El delegado del gobierno en Cataluña, Mendez de Vigo, ha manifestado que “no tiene sentido mantener la sesión de investidura de Jordi Sánchez” encontrándose éste en prisión, y que es obligación de las fuerzas parlamentarias elegir a un candidato que se encuentre en situación de poder ejercer las funciones de la presidencia de la Generalitat. Advierte que “no se puede engañar constantemente a los catalanes “ y que “el gobierno actuará si se producen actos”.

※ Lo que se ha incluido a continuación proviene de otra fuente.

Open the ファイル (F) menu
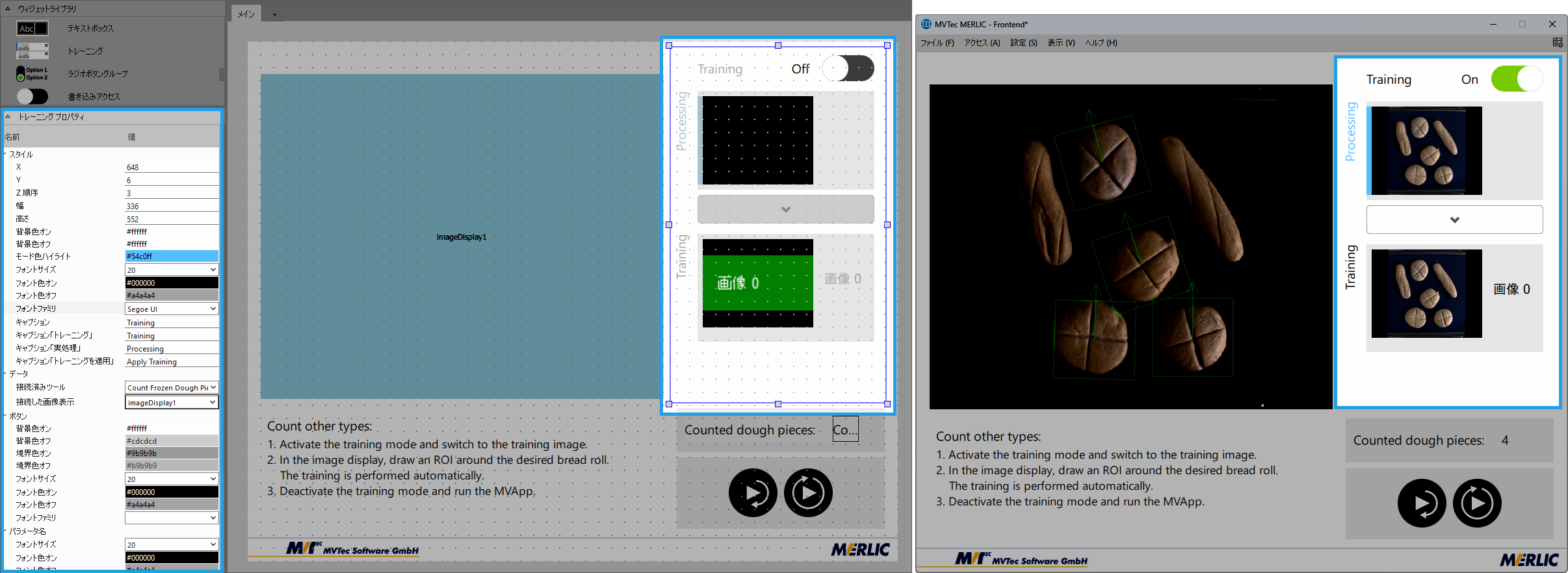1568x573 pixels. [937, 43]
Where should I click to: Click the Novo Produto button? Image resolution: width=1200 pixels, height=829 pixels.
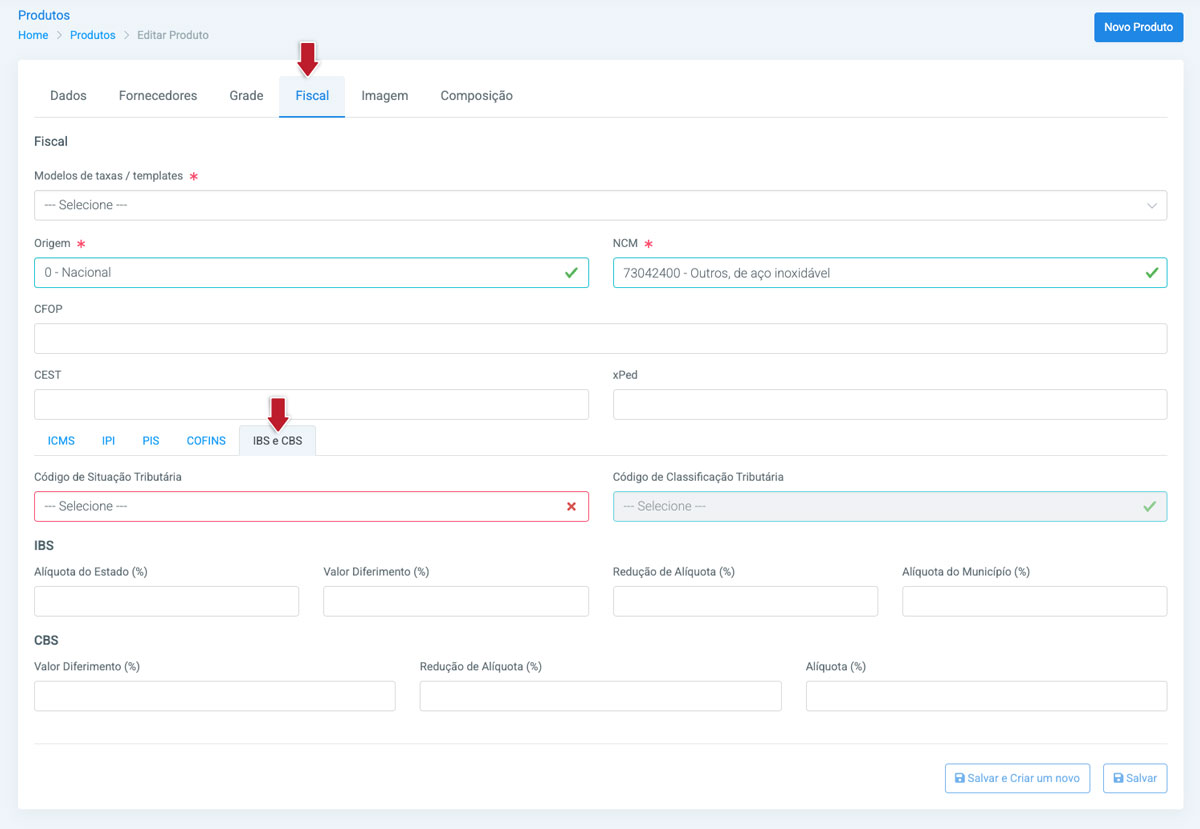coord(1138,27)
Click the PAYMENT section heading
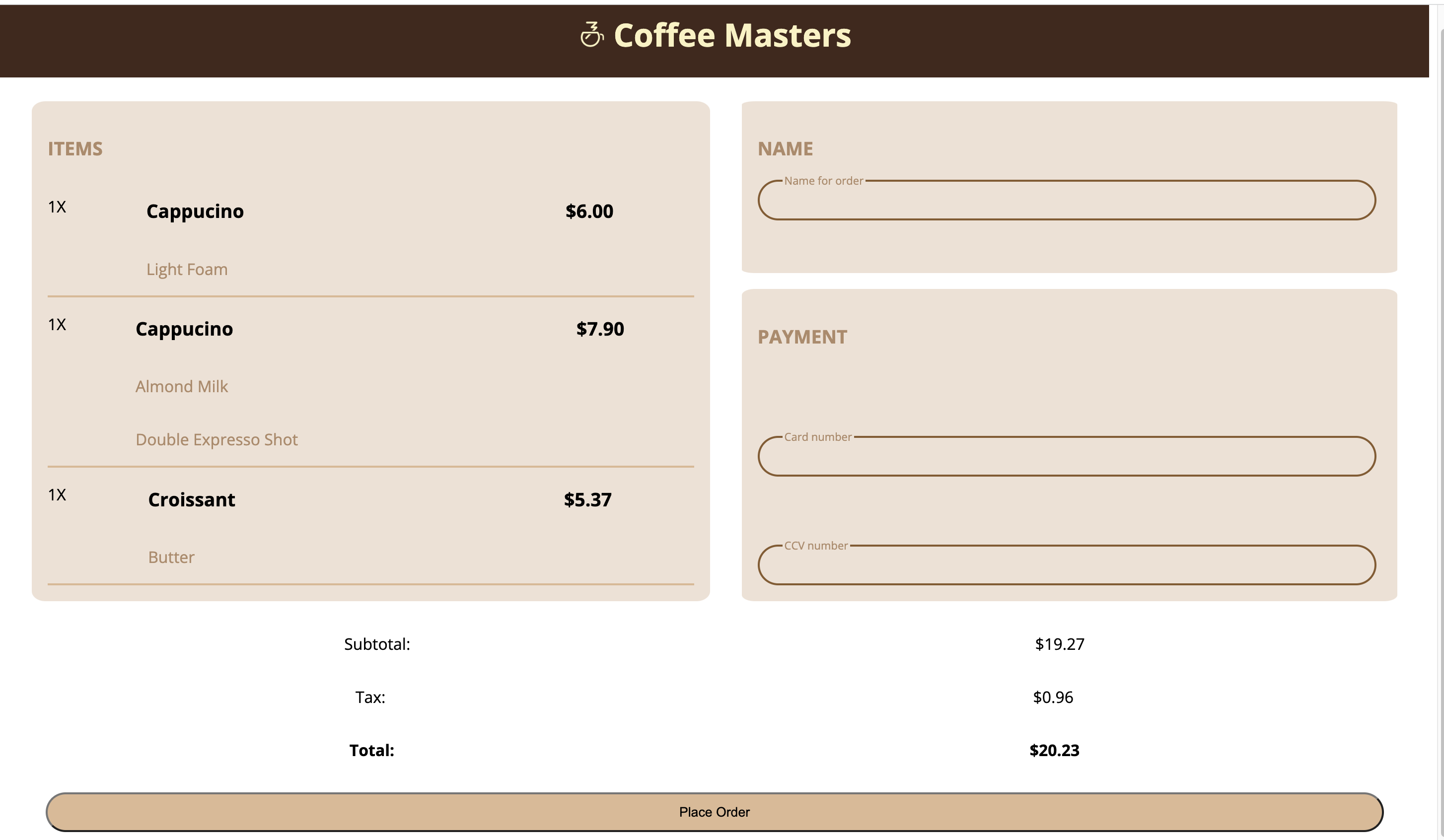This screenshot has width=1444, height=840. click(x=801, y=337)
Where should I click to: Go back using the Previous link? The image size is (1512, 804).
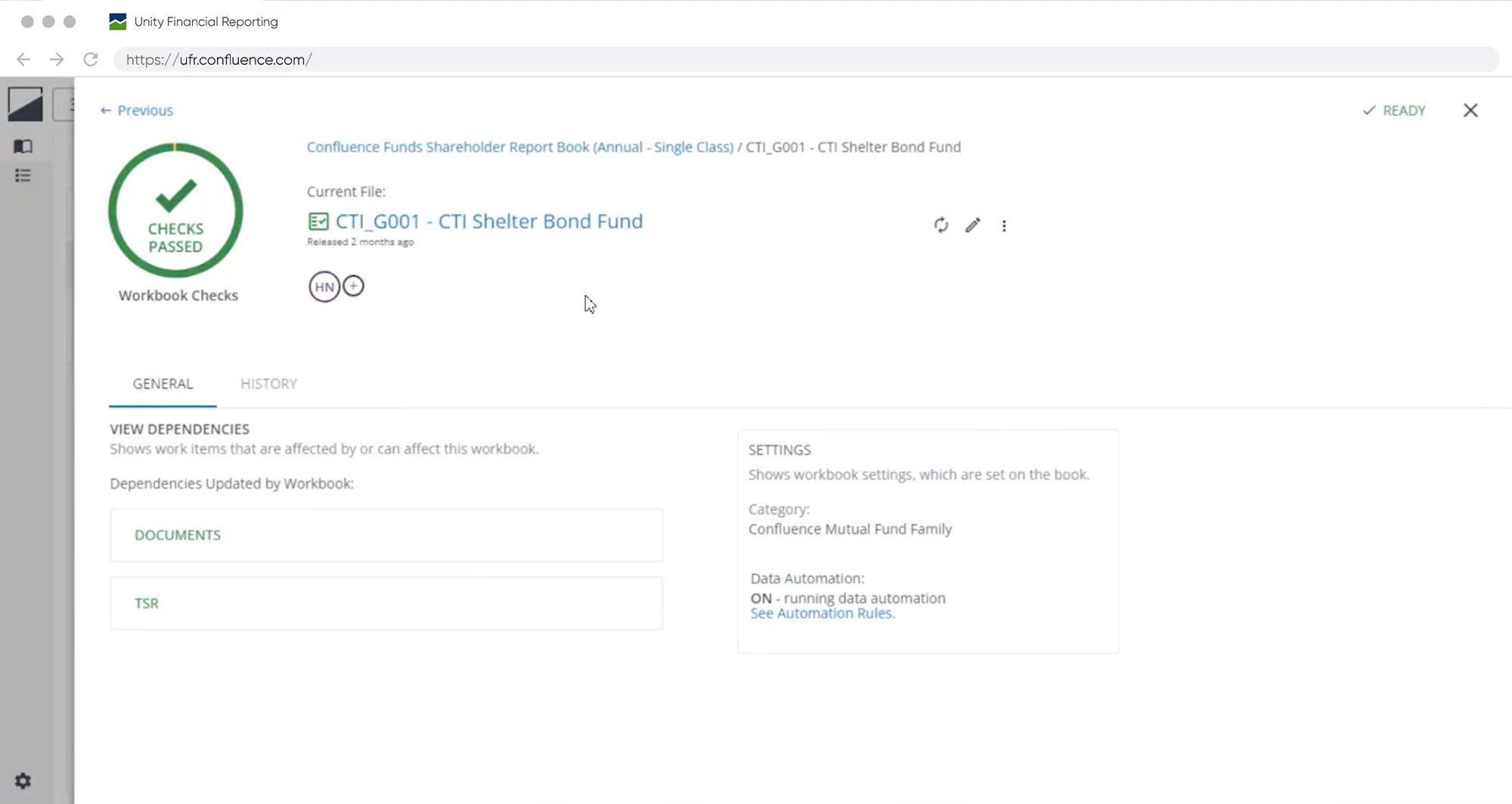pyautogui.click(x=137, y=110)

Añade que "El Gobierno ha demostrado con claridad su vocación y deber: cumplir con el orden. Lo ejerció en octubre, lo ejerce cada día y lo hará. Este Gobierno no va a permitir que en Catalunya" se incumpla el orden constitucional y estatutario”.

Las razones del Juez Llarena y la Fiscalía

Sánchez se mantiene en prisión provisional preventiva, y las razones de Llarena para no concederle la libertad ni el permiso extraordinario son el “riesgo de reiteración delictiva”.

Argumenta el juez que los presuntos delictos que se están investigando hubiesen desplegado actuaciones claramente ilegales, pasando por encima de los controles constitucionales, legales e institucionales.

Según Llarena los derechos a proteger en este caso pasan por encima de los derechos subjetivos de Sánchez, ya que ponen en riesgo facultades más necesitadas de protección.

Según el juez, respetar los derechos de Sánchez supondría poner en peligro actos de reiteración delictiva que serían consecuencia de su puesta en libertad o permiso.

Así pues, la fiscalía considera que persiste el riesgo de reiteración delictiva, y que este podría darse en el marco de “sede parlamentaria”, por lo cual se considera “extraordinario” y justifica la decisión que se ha tomado.